L’artista tedesco Hans Arp sosteneva l’importanza vitale di far ricorso alla “legge del caso”, che contiene in sé tutte le altre leggi, e fu infatti il primo a trasporre in un quadro la disposizione casuale di alcuni pezzi di carta stracciata, caduti per terra. Nessuna norma né riferimento figurativo presiedevano alla genesi dell’opera, ma il risultato era ricco d’incanto poetico. Ai suoi rilievi policromi in legno diede titoli sorprendenti, come Il funerale degli uccelli e delle farfalle (ritratto a Tristan Tzara), eseguito intorno al 1916-17.
Senza perdere mai di vista le ricerche artistiche sviluppate negli altri paesi, era nata un’inclinazione pratica e teorica per i montaggi, in primo luogo montaggi fotografici di ritagli di diversa provenienza accanto a brani di testo. Procedimento trasferito anche alla scultura. Fu chiaro per i dadaisti il proposito di usare ironicamente gli oggetti meccanici del mondo contemporaneo. Uno dei primi esempi è Lo spirito del nostro tempo, una testa meccanica assemblata da Raoul Hausmann nel 1919: alla scultura in legno furono aggiunti elementi all’apparenza del tutto incongrui, come una riga, un pezzo di metro a nastro, rotelle di ottone e altro ancora.

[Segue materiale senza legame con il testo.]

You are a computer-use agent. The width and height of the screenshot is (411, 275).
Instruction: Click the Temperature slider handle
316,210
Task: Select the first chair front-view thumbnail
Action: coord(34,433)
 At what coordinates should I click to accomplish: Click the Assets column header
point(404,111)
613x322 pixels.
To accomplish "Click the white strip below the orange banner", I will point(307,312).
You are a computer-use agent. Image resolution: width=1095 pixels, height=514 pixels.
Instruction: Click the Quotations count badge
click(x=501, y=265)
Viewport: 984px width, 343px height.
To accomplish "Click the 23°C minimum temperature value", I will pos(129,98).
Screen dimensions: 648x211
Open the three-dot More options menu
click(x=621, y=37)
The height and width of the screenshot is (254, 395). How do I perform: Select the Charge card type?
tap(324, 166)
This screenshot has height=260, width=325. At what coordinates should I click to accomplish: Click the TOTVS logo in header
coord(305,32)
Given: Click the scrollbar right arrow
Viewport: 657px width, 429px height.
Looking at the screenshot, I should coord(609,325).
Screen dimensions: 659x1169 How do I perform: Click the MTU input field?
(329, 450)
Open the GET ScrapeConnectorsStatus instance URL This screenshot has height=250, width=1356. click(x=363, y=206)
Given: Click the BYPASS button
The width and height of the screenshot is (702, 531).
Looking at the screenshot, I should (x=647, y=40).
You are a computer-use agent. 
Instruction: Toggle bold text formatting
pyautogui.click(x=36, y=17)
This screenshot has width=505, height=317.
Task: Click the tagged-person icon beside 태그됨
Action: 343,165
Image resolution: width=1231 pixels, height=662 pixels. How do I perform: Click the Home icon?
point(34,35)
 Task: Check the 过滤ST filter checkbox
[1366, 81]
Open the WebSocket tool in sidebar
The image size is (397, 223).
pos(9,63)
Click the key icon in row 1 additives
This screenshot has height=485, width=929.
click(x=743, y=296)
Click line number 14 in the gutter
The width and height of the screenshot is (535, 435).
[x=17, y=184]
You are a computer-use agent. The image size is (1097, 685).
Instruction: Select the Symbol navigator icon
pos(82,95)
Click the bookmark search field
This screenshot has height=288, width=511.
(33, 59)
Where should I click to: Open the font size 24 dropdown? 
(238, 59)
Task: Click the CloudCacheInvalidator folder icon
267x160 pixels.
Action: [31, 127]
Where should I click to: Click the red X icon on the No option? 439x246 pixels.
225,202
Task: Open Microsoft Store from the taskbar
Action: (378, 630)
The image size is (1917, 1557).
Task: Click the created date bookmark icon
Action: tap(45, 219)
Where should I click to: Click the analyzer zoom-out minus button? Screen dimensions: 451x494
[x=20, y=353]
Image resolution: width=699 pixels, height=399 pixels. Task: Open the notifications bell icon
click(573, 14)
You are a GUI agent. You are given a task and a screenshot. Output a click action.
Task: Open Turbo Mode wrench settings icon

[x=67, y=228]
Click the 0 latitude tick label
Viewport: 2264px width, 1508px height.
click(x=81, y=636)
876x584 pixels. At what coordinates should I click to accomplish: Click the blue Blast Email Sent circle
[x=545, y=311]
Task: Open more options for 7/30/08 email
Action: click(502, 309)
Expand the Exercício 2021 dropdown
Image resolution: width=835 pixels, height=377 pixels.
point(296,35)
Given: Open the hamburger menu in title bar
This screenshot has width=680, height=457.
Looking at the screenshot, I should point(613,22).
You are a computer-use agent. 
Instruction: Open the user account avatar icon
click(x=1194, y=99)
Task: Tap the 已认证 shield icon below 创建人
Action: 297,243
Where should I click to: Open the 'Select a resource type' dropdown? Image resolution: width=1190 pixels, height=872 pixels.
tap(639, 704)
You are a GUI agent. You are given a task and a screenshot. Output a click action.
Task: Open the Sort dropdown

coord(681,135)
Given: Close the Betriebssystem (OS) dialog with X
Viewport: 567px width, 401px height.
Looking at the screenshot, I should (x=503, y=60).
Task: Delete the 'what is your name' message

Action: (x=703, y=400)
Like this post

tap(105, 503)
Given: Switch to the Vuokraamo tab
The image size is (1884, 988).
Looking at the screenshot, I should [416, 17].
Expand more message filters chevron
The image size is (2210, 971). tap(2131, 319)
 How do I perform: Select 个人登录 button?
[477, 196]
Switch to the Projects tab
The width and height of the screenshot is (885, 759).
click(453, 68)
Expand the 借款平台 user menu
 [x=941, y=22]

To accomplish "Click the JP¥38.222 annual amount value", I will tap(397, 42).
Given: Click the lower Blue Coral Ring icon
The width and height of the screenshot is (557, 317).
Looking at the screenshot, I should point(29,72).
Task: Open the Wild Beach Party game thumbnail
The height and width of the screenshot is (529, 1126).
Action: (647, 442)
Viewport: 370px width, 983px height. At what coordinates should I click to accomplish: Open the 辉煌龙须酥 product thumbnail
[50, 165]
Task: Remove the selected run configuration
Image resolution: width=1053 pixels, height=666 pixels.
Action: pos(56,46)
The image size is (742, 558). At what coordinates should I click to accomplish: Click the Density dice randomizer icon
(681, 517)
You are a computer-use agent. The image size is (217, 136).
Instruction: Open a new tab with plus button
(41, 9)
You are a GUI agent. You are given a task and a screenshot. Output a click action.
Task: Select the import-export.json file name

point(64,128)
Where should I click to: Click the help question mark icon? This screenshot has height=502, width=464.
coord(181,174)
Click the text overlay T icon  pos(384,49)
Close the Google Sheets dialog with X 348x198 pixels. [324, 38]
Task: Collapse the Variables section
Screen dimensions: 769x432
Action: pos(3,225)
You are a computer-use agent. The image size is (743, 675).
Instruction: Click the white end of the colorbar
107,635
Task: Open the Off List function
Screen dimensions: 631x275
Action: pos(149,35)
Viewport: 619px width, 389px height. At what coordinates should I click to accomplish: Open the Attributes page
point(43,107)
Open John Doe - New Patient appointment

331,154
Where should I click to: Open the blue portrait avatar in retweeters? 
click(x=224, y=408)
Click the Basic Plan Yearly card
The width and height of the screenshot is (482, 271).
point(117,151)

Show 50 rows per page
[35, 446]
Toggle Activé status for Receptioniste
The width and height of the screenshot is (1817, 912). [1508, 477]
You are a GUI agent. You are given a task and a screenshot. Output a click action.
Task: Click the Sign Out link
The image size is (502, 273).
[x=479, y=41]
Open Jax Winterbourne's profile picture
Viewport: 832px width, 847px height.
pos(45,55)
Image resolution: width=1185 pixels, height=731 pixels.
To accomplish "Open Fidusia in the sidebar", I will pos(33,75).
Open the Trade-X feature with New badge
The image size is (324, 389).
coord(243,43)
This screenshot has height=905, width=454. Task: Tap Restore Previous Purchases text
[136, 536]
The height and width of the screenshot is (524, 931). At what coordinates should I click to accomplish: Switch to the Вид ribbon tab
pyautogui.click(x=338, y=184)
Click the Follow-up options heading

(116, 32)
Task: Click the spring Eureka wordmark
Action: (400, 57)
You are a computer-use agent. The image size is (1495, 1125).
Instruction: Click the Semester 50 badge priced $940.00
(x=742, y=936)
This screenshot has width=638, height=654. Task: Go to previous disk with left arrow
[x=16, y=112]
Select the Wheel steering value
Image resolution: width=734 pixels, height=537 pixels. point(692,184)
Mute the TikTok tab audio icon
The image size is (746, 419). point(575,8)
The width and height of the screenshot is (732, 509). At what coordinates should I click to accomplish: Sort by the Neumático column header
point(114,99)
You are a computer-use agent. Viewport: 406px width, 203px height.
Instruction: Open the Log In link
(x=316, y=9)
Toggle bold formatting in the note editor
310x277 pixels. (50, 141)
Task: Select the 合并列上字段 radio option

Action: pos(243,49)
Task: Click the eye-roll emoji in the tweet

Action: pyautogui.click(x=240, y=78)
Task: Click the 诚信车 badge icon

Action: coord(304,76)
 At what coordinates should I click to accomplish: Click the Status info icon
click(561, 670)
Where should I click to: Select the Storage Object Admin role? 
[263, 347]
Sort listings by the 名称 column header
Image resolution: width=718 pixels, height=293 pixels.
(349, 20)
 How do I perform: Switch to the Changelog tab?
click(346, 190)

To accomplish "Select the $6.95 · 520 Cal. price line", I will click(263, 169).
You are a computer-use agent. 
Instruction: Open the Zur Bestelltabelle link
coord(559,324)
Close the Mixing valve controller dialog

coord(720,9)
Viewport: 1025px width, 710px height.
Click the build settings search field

La scultura non veniva modellata o intagliata come si era sempre fatto, ma costruita a partire da elementi già esistenti, "assemblata come si fa con una macchina” appunto. Il concetto chiave alla base della maggior parte della loro arte, dalle composizioni e assemblaggi di Kurt Schwitters a quelli di Duchamp, era di liberare la creatività dal controllo logico e razionale. Ciò andava contro tutte le norme accademiche per cui un’opera veniva meticolosamente pianificata e poi completata, mettendo in discussione il ruolo dell’artista nel processo artistico. Celebre tra le opere di Schwitters è Merzbau, straordinario collage tridimensionale che l’artista costruì nella sua casa nel corso del tempo (dal 1923 al 1936), riempiendolo di elementi disparati e di vuoti misteriosi: l’arte passava tutti i limiti convenzionali invadendo completamente lo spazio vitale, confondendosi con la biografia stessa del creatore.
Le opere d’arte Dada presentavano intriganti sovrapposizioni e paradossi, intesi come decostruzioni dell’esperienza quotidiana in modi stimolanti e ribelli, tali da consentire allo spettatore l’interpretazione in vari modi. Questa rivoluzione formale si manifestò ancora più decisamente con l’introduzione del ready made che ha imposto domande sulla creatività artistica e sulla definizione stessa dell’arte e del suo scopo nella società. Duchamp fu il primo artista a utilizzare e chiamare così questa categoria di opere composte da oggetti già realizzati, solo prelevati dalla vita quotidiana e decontestualizzati. Il lavoro dell’artista, così inteso, non consisteva più nel ‘fare’, ma nel ‘riconoscere’ qualcosa di simbolico che già esiste. Allo stesso modo la fotografia fu uno dei mezzi preferiti dal Dadaismo. Altri artisti che lavorarono con ready made e assemblaggi bizzarri furono Ernst, Hausmann e Man Ray, qualità, la stravaganza, che rese facile per il gruppo fondersi alla fine con il Surrealismo. Decisivo per il loro lavoro fu il ricorso a un’arguta, ambigua e scandalosa, ironia.